Not directly through the messaging API, no.

> I have started looking at the QMF engine library, but I'm not able to
> find any useful documentation on the topic. If it's the right (and only)
> way to do that could you please point me to some examples or tutorials?

I've attached some notes I wrote up that while very far from complete 
may help give an overview of how QMF works for manipulating bindings. 
This uses the protocol directly using the messaging API rather than the 
QMF API (someone else perhaps will be able to give examples of the latter).
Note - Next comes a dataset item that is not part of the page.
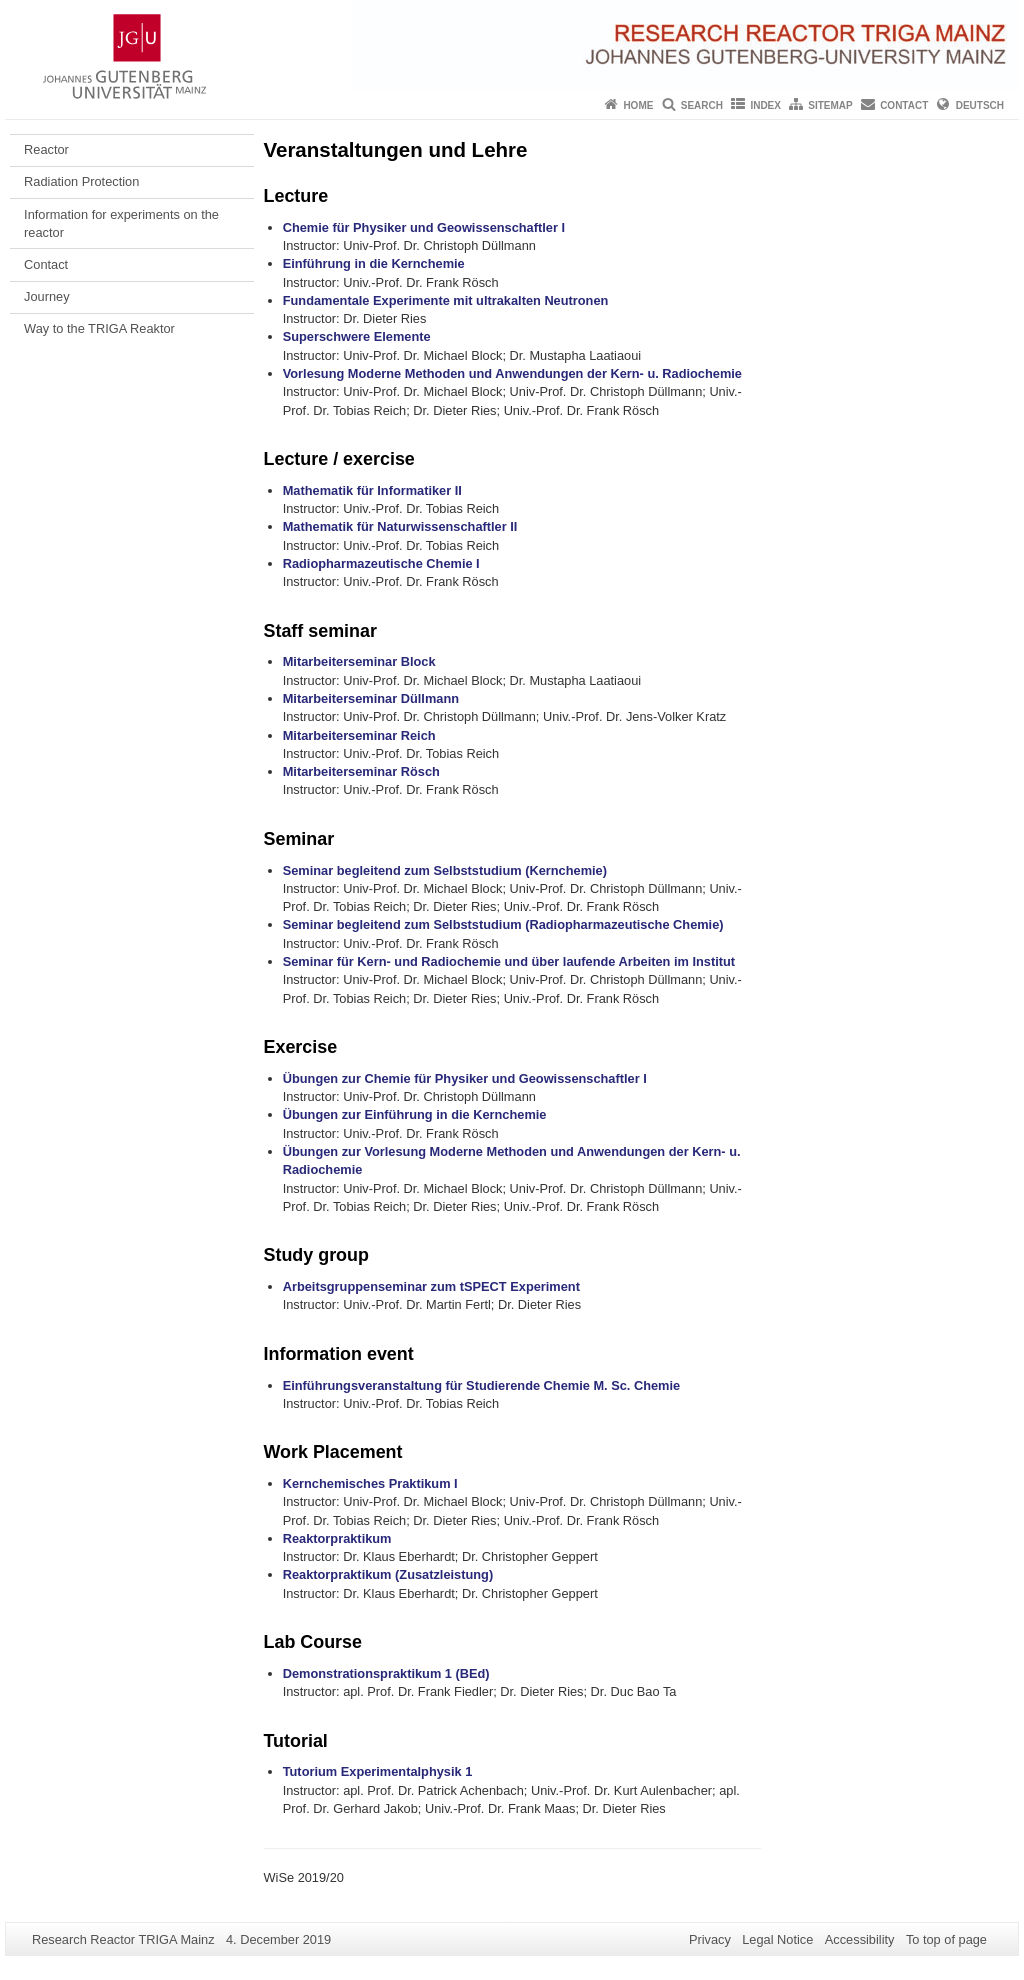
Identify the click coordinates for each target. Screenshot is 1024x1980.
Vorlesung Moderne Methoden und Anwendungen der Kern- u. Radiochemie (512, 373)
I've also attached a simple example showing dynamic addition of 
bindings. If you compile and run the attached test program you can 
control the bindings in place for the receivers queue by sending 
messages to my-queue/control.

e.g. using the bundled spout example

   spout -M exchange=amq.topic -M key=my-key my-queue/control
   spout --content 'Hello World!' amq.topic/my-key

Should now see the message from the test program.

   spout -M exchange=amq.direct -M key=another-key my-queue/control
   spout --content 'Hello Again!' amq.direct/another-key

And again, this message should also now be seen.

> Do you think there is a practical limit on the number of bindings a
> Receiver can have?

Nothing hard and fast.

> On a more methodological side, I am asking these questions because I
> would want to avoid to create one queue for subscription. My concern is
> that, with hundreds (or thousands) of subscriptions, the broker could
> become a bottleneck for our system. I know I'm being rather vague, but
> if you could give me some suggestions or remarks, it would be very
> appreciated.

I suspect it depends a lot on the details of the bindings, exchange and 
matching patterns. If each message matches only one binding, I suspect 
that there is no great benefit to using the same queue in each binding. 
However if the bindings overlap a lot then this may change.

Probably the best thing to do is experiment a little around the actual 
patterns you envisage and see what gives the best results.